Südlink-Magazin

Düstere Aussichten

Afghanistans Taliban sind auf lange Zeit alternativlos

von Thomas Ruttig
Veröffentlicht 19. AUGUST 2021

Es sieht nicht gut aus für Afghanistan. 25 Jahre, nachdem die Taliban zum ersten Mal in Kabul einrückten – damals um einen Bürgerkrieg zu beenden –, eroberten sie nun zum zweiten Mal die afghanische Hauptstadt und beherrschen fast das gesamte Land. Diesmal besiegten sie eine US-geführte Koalition aus über 60 Ländern. Die vom Westen mit Milliarden aufgebauten Streitkräfte fielen nach dem Dominoprinzip um, die Regierung löste sich am Ende rapide in Luft auf.

Der bedingungslose Abzug der westlichen Truppen, auch im deutschen Fall kläglich über Nacht, hatte den afghanischen „Partner“ den moralischen Teppich unter den Füßen weggezogen. Das kulminierte in einer humanitären Katastrophe mit bislang einer halben Million neuen Binnenvertriebenen.
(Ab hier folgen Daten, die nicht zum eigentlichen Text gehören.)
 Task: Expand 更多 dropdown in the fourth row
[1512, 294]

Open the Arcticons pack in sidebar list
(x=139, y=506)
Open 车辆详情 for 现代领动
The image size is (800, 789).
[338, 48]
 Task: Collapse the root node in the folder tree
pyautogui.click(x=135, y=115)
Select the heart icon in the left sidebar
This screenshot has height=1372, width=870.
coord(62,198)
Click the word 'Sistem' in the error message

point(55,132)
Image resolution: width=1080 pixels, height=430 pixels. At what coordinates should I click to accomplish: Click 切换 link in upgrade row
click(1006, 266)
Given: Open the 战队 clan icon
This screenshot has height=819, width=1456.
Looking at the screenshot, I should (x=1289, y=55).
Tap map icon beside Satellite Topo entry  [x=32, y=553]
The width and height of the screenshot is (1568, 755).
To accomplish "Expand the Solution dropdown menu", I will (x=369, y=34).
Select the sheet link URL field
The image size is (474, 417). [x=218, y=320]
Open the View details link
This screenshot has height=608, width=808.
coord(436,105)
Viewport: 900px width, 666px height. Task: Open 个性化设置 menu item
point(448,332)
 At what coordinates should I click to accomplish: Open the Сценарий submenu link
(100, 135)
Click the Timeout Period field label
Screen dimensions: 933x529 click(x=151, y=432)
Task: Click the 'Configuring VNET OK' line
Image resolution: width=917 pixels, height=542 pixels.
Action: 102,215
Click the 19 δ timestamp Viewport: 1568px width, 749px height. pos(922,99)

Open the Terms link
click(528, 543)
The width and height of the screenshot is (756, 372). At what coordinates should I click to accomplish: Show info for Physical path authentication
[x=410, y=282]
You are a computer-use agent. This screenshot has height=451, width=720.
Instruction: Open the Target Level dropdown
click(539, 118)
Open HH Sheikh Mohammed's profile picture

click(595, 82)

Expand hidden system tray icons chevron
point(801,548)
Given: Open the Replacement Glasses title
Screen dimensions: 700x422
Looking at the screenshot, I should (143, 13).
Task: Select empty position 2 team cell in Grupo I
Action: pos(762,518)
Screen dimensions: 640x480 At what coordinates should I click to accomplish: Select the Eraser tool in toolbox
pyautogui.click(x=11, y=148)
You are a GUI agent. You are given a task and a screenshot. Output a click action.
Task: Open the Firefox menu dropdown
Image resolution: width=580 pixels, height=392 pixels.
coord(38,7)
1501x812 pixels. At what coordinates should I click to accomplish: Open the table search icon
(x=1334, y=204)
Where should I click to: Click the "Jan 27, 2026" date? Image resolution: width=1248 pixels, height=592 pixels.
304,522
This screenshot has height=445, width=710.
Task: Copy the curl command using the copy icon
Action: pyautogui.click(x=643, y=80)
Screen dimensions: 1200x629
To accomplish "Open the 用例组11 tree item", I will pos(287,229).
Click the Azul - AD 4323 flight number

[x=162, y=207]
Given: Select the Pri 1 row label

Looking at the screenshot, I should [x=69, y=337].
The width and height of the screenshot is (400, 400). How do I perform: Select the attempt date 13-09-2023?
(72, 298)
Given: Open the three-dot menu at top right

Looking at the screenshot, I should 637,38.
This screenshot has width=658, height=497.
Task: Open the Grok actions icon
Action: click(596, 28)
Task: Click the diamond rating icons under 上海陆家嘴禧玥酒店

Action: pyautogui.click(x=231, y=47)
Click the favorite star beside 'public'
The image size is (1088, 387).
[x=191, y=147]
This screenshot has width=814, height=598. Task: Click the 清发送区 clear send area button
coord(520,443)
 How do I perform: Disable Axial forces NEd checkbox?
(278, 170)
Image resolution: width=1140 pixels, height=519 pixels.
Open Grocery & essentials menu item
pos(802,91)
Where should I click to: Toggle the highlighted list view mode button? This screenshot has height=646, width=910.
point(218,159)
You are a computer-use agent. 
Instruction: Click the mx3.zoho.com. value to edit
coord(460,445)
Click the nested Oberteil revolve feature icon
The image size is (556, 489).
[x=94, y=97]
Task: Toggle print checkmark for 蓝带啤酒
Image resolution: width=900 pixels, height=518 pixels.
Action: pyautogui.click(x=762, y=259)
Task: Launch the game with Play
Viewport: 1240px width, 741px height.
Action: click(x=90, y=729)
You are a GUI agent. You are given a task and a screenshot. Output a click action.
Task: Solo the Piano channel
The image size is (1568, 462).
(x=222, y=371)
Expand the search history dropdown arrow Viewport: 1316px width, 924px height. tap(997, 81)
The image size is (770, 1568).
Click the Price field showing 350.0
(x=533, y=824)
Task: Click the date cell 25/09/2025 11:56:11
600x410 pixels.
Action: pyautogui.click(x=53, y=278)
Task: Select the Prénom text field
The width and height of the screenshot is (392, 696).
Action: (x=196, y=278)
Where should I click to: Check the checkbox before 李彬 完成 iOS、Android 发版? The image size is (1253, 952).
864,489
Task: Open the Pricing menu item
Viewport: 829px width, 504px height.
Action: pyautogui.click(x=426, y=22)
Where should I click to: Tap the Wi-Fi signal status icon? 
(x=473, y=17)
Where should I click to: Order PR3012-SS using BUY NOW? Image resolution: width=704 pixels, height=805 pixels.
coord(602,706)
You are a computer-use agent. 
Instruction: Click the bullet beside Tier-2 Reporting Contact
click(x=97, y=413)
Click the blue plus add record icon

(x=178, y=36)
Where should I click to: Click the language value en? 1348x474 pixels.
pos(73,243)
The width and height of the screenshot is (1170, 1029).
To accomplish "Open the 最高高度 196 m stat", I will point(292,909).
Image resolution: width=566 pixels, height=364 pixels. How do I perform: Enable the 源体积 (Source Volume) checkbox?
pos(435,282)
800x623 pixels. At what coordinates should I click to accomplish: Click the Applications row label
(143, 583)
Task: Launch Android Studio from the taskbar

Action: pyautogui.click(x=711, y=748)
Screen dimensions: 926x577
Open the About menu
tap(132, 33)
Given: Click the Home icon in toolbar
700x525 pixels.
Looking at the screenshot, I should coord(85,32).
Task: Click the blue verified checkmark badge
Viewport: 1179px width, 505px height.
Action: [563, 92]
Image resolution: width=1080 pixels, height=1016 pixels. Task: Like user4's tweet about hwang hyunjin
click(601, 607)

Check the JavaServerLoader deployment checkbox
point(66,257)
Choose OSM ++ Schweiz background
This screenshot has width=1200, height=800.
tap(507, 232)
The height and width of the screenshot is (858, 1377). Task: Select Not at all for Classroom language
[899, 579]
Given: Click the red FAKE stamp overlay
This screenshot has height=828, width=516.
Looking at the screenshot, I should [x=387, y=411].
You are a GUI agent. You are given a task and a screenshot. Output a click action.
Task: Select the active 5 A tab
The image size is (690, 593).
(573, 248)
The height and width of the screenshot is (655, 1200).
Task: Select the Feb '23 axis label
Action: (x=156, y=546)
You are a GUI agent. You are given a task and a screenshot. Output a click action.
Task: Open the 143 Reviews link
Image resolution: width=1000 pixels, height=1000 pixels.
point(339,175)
Nach 9/11 klammerten die Afghan*innen sich an die Hoffnung, dass die Anschläge ihr verarmtes, von rückwärtsgewandten Islamisten regiertes Land wieder auf die politische Agenda gesetzt hatten. Die Versprechen von Demokratie und Freiheitsrechten, auch für Frauen, klangen nach zwei Jahrzehnten kommunistischer Herrschaft unter sowjetischer Besatzung, Mudschahedin- und Talibanregime für viele verheißungsvoll. Die politischen Hauptkräfte (allerdings ohne die Taliban) beschlossen auf der Bonner Konferenz Ende 2001, den Weg in Richtung Demokratie einzuschlagen.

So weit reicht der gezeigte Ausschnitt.